Segment Start: Data for this exercise

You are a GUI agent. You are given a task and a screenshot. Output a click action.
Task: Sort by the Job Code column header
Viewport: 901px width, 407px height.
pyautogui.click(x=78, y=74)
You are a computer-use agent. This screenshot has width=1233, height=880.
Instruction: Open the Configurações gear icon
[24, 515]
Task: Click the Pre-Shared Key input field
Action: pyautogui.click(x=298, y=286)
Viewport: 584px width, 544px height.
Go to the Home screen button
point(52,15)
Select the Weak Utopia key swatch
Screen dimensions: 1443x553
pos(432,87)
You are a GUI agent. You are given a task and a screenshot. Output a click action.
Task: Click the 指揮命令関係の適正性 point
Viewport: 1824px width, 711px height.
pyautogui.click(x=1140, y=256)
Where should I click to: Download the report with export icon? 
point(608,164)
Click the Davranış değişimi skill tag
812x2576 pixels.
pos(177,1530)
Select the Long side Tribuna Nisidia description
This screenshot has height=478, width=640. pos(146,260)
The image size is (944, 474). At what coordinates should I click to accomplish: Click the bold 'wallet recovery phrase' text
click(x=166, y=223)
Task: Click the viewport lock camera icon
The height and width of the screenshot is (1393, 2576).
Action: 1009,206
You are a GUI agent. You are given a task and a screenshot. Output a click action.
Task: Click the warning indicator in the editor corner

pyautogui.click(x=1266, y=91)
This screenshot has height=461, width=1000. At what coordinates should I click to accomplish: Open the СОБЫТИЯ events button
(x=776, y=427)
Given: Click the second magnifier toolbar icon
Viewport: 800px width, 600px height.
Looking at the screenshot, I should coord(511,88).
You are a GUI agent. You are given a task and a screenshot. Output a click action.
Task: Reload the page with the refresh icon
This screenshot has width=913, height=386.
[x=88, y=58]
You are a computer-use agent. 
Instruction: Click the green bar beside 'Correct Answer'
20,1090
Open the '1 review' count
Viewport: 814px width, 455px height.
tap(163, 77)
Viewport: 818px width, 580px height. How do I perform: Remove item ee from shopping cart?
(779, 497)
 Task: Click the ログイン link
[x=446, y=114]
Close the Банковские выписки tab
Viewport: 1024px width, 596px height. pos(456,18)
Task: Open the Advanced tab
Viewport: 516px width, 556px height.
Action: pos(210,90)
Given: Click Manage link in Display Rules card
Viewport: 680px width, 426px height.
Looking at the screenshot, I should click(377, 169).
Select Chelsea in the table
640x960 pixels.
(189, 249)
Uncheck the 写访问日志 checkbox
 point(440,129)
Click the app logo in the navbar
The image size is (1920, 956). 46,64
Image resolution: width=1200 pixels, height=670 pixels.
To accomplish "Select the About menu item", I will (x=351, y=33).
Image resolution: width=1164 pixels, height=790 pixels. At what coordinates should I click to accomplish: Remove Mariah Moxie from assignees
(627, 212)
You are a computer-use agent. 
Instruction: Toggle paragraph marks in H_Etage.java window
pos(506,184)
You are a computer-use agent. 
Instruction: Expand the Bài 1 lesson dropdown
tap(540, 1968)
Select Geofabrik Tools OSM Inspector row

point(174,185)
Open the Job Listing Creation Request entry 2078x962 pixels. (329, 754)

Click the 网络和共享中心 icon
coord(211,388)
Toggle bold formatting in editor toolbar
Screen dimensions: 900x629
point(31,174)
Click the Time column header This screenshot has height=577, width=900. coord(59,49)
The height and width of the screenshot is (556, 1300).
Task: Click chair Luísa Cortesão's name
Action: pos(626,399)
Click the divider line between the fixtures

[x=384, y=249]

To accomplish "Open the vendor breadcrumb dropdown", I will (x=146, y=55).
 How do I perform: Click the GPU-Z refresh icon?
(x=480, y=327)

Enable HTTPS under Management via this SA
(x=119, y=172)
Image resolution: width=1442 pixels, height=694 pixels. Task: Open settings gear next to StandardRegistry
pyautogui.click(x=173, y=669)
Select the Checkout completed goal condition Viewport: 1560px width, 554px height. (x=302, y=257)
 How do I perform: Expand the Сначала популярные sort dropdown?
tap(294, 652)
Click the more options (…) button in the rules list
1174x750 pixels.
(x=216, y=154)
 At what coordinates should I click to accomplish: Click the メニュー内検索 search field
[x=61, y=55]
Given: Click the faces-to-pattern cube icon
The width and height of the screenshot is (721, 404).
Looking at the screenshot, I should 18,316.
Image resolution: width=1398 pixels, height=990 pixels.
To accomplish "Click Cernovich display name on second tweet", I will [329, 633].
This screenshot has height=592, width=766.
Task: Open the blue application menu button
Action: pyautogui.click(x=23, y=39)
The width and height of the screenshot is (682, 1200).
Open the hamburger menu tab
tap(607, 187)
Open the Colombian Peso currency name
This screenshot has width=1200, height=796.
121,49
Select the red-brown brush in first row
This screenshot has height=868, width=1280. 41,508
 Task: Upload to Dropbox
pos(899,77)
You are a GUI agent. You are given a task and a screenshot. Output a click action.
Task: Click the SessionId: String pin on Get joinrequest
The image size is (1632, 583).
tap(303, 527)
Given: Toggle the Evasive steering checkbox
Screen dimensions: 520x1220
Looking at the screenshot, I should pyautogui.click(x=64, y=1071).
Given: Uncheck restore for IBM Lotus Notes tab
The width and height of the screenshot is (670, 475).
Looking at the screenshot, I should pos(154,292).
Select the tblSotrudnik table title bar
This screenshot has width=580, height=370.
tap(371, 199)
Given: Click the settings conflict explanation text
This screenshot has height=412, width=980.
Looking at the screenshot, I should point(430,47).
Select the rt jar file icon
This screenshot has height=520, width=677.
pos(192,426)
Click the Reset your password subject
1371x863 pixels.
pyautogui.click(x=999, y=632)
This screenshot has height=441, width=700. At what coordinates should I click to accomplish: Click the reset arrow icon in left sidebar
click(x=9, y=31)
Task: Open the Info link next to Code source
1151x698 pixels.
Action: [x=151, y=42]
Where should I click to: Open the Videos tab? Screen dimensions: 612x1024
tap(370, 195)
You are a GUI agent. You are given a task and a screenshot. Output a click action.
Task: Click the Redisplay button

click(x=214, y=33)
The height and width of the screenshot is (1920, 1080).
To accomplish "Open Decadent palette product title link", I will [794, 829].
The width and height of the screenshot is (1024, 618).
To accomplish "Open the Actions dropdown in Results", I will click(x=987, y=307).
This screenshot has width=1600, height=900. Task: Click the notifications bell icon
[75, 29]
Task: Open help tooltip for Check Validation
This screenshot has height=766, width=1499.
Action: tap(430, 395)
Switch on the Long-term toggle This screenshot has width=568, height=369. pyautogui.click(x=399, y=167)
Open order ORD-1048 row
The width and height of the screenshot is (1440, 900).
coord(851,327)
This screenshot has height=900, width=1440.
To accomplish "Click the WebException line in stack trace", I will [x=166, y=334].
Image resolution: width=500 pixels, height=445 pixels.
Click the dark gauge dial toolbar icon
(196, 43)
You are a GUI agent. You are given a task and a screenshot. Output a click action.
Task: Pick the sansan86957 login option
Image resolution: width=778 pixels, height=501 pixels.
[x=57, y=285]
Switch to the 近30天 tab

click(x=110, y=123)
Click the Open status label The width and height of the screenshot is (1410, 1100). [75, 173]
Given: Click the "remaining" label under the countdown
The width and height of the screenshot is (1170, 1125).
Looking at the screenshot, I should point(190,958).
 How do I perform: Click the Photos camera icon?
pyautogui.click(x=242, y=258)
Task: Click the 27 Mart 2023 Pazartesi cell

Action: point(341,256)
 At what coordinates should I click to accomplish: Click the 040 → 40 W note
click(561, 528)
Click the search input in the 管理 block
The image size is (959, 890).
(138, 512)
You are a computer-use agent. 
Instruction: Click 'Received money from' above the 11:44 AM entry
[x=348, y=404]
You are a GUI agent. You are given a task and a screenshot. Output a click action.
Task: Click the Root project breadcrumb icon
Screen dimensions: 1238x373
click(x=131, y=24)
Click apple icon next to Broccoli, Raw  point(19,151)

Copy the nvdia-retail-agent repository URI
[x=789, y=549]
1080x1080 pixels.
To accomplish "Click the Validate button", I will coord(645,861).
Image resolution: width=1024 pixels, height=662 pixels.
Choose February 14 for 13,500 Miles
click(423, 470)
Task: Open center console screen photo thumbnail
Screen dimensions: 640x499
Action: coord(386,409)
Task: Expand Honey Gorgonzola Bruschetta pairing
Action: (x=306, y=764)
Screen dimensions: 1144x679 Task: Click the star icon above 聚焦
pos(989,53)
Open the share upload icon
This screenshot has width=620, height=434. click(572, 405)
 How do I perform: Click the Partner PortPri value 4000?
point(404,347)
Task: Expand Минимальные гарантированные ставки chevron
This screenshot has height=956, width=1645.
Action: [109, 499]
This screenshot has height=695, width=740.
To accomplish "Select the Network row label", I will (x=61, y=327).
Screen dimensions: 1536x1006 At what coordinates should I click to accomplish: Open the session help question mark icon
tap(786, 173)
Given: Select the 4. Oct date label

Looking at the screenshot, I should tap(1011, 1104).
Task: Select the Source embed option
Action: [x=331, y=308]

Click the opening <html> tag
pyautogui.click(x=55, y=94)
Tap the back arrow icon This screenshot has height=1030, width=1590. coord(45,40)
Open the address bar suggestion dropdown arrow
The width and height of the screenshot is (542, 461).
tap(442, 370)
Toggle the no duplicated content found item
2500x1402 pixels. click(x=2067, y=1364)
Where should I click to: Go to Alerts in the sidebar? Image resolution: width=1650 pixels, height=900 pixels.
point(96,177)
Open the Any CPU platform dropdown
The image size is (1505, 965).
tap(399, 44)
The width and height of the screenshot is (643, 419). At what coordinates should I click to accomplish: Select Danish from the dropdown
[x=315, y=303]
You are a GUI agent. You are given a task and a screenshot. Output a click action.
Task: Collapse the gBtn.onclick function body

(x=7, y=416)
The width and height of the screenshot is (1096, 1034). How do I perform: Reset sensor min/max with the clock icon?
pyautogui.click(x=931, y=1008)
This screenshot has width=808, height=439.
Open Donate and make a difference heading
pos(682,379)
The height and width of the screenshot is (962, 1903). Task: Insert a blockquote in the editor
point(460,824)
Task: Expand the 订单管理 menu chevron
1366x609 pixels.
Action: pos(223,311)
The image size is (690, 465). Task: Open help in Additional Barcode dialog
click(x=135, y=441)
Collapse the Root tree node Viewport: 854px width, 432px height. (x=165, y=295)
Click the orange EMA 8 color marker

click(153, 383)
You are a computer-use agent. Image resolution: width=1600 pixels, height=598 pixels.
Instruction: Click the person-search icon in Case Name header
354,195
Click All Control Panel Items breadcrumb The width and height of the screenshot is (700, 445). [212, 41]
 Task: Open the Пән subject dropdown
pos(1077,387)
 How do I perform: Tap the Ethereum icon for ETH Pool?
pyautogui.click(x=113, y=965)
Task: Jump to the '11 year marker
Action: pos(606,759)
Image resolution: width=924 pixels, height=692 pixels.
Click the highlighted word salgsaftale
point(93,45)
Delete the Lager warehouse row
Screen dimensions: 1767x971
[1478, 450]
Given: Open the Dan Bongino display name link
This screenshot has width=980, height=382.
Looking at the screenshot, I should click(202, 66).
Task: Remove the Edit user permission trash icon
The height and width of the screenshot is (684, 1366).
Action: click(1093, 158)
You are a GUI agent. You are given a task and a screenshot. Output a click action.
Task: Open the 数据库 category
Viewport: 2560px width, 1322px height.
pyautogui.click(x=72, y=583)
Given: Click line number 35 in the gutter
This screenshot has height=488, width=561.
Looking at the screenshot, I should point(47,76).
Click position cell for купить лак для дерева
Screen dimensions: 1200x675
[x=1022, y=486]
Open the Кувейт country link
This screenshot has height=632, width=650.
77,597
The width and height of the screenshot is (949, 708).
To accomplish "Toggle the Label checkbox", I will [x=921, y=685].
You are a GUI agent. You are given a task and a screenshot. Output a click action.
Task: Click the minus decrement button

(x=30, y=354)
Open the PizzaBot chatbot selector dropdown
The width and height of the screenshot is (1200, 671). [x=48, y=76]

Segment End: Data for this exercise

→ **What this task involves**
Among the lines above, find those with the string "chevron" and copy them.

→ **Exercise response**
Task: Expand Минимальные гарантированные ставки chevron
Task: Expand the 订单管理 menu chevron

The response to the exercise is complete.